- EXTRACTED TEXT
....
Zelda: The Wand of Gamelon Reviewed by Chad Reinhardt on . Rating: 10%

Zelda: The Wand of Gamelon

Hot on the heels of the most monumentally disgraceful misuse of a popular game franchise in the history of videogames, Philips quickly churned out a sequel to Link: The Faces of Evil, in the same damn year! This only serves to solidify the notion that Philips spent no time polishing, play-testing, writing, animating, or producing this ill-conceived spin-off franchise. The Wand of Gamelon employs everything you hated about the first game in exactly the same manner, with a slightly different character model.

The opening animation is identical in terms of style to Faces of Evil. This time, however, both the King and Link venture off to uncharted territory, only to be lost and taken captive, leaving Zelda in charge of rescuing them from further loss of dignity. Unfortunately, Zelda fails miserably in her task.
....
- INFORMATION PROVIDED
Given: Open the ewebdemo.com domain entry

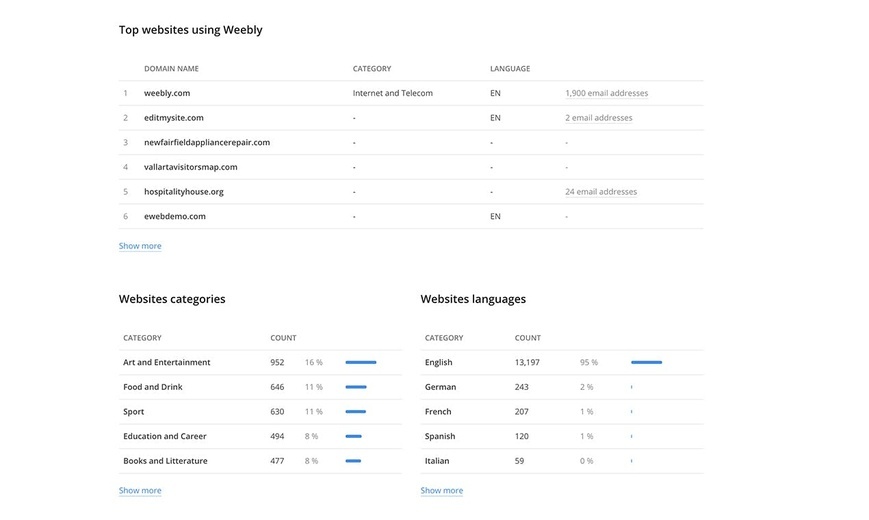Looking at the screenshot, I should coord(175,216).
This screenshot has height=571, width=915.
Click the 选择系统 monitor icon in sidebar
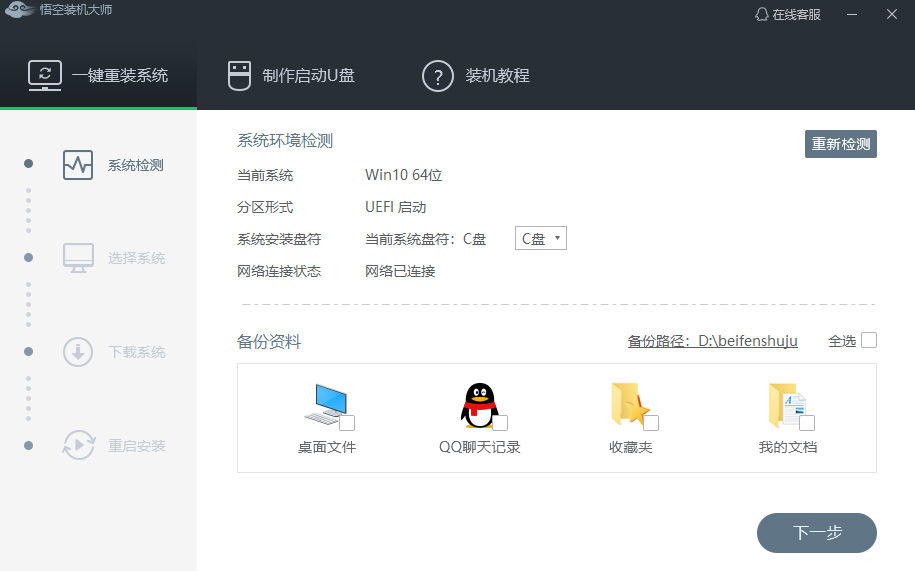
....
- WHAT IS ASKED
Give back the passage of the Wand of Gamelon review verbatim, starting at "Hot on the heels" and ending at "in her task.".

- EXERCISE RESPONSE
Hot on the heels of the most monumentally disgraceful misuse of a popular game franchise in the history of videogames, Philips quickly churned out a sequel to Link: The Faces of Evil, in the same damn year! This only serves to solidify the notion that Philips spent no time polishing, play-testing, writing, animating, or producing this ill-conceived spin-off franchise. The Wand of Gamelon employs everything you hated about the first game in exactly the same manner, with a slightly different character model.

The opening animation is identical in terms of style to Faces of Evil. This time, however, both the King and Link venture off to uncharted territory, only to be lost and taken captive, leaving Zelda in charge of rescuing them from further loss of dignity. Unfortunately, Zelda fails miserably in her task.